%%

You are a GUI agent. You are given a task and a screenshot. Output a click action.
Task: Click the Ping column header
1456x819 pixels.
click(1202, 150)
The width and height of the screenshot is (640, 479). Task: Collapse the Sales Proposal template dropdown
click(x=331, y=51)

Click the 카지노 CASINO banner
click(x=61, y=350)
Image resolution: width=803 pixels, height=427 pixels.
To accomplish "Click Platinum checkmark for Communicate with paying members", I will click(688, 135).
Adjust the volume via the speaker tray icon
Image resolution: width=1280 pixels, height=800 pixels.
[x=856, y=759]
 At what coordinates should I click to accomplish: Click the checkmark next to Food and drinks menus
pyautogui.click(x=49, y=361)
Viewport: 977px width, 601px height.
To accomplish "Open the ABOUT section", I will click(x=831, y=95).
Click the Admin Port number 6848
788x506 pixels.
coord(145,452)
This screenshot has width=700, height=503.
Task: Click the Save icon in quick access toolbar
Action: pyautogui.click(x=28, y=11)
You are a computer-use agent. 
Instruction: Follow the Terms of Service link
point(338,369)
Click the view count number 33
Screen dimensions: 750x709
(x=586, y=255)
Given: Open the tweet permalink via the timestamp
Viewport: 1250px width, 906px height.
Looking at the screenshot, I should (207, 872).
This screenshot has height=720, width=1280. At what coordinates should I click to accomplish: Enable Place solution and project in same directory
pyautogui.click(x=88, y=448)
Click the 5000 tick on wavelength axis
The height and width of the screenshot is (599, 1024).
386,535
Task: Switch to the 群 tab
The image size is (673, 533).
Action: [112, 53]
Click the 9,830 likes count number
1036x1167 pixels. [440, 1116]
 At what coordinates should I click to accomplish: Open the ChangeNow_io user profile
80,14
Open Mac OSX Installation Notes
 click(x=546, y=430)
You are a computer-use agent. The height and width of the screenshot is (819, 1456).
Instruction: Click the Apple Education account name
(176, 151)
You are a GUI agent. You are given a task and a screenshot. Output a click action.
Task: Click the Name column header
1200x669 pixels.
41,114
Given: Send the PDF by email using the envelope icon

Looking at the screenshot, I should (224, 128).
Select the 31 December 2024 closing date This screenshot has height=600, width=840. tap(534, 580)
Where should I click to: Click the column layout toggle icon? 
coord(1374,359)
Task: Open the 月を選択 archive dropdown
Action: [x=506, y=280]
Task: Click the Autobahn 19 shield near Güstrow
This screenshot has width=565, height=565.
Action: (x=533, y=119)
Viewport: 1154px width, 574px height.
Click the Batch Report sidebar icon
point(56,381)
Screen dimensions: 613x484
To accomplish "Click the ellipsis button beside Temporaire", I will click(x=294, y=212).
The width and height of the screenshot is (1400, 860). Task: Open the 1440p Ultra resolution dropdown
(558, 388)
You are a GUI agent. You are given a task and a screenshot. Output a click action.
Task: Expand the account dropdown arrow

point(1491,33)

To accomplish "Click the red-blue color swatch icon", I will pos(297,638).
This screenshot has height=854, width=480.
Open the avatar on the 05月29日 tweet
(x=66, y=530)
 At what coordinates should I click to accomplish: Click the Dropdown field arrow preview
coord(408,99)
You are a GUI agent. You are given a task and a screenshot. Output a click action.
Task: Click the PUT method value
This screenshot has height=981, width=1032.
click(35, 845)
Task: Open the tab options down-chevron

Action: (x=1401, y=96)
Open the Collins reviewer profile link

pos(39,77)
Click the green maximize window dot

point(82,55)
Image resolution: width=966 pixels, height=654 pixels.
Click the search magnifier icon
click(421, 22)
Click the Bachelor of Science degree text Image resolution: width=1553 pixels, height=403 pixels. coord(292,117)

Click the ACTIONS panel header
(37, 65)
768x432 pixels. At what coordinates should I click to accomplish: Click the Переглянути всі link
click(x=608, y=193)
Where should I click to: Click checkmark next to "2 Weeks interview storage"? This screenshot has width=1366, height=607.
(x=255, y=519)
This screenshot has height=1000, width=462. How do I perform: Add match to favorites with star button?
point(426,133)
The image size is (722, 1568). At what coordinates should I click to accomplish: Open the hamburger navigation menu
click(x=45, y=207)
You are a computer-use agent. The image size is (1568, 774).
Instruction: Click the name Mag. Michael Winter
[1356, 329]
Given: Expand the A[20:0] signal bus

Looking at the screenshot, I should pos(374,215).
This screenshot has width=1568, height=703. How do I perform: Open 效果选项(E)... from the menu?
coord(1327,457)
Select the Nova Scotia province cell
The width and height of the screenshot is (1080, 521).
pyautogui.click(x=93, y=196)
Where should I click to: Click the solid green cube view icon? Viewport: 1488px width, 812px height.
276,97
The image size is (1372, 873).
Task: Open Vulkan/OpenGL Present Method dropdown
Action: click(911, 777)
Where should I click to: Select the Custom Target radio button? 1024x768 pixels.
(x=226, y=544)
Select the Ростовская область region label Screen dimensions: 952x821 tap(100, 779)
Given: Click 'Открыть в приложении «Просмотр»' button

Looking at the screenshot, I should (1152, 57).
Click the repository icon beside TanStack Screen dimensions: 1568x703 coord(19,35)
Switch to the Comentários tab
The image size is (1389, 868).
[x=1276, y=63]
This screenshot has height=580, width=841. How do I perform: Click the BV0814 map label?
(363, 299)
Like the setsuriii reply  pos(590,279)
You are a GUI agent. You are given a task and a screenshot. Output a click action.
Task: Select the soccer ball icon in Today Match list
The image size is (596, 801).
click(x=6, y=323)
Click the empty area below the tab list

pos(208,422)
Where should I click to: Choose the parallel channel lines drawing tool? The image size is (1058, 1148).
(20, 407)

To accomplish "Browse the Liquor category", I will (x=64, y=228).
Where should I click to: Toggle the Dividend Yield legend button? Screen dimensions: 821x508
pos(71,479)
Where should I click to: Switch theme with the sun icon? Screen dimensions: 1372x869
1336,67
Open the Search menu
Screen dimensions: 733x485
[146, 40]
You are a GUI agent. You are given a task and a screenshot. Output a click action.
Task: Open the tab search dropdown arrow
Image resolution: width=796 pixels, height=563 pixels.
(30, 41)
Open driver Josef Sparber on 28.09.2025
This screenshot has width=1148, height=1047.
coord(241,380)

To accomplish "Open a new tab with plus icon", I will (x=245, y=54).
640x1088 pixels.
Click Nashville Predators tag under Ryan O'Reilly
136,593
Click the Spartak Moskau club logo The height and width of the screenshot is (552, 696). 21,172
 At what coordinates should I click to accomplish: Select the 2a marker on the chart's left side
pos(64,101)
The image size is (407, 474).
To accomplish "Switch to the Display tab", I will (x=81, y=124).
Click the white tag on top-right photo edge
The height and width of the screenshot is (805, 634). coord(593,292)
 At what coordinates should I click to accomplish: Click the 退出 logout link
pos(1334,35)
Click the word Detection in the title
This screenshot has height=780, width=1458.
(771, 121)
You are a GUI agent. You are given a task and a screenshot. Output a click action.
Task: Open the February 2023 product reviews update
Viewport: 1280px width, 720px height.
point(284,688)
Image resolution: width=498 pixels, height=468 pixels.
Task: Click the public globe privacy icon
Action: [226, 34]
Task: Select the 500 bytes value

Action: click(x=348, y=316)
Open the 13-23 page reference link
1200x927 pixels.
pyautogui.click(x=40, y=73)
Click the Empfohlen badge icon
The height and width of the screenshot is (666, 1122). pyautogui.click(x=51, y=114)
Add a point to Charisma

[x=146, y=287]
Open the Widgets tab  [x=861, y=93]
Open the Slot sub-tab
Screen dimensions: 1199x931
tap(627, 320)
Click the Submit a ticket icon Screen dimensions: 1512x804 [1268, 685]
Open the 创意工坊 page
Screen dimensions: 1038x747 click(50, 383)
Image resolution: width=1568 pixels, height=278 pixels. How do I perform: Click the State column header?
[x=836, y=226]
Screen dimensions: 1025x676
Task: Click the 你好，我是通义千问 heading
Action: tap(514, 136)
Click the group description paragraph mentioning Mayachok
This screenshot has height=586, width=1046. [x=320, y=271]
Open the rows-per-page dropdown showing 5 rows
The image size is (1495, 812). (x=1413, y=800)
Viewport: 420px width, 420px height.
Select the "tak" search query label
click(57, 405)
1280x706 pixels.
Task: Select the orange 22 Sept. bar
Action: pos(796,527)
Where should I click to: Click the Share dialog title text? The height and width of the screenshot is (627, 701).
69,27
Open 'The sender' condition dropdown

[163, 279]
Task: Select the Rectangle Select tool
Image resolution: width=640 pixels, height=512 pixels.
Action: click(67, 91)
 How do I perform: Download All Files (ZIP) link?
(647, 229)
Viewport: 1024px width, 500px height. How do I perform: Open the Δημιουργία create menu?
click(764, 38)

%%

▶ _Work item_
Every line with "beside" in it should be copied from the entries.

▶ _Answer section_
To accomplish "Click the ellipsis button beside Temporaire", I will click(x=294, y=212).
Click the repository icon beside TanStack Screen dimensions: 1568x703 coord(19,35)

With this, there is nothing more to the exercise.